- **About this exercise**: Scan the material and copy out each line where the word "computer" occurs.

***** The data *****

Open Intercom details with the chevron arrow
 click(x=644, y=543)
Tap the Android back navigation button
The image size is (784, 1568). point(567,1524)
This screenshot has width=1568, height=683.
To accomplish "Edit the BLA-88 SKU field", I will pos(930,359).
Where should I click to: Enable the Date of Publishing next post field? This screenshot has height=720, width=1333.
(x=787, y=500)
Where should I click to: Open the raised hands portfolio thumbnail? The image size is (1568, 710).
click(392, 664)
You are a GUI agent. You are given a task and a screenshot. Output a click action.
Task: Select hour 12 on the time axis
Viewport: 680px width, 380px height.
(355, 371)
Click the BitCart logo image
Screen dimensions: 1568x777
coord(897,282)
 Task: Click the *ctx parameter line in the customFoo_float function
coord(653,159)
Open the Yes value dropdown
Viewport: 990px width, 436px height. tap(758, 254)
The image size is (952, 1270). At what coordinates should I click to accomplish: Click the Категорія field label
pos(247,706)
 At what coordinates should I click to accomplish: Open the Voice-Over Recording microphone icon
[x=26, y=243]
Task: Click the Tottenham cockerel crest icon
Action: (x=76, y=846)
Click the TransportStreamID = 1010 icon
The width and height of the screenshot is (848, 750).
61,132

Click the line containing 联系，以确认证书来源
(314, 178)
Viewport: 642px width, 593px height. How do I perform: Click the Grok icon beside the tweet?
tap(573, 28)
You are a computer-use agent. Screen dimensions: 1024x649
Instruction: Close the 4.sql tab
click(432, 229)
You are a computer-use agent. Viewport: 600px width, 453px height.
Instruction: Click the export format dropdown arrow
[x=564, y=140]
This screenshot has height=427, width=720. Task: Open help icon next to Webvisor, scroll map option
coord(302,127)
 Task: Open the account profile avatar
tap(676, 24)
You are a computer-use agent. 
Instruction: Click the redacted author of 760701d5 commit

*****

- **Problem solution**:
You are a computer-use agent. Screen dimensions: 1024x649
You are a computer-use agent. Viewport: 600px width, 453px height.
You are a computer-use agent. 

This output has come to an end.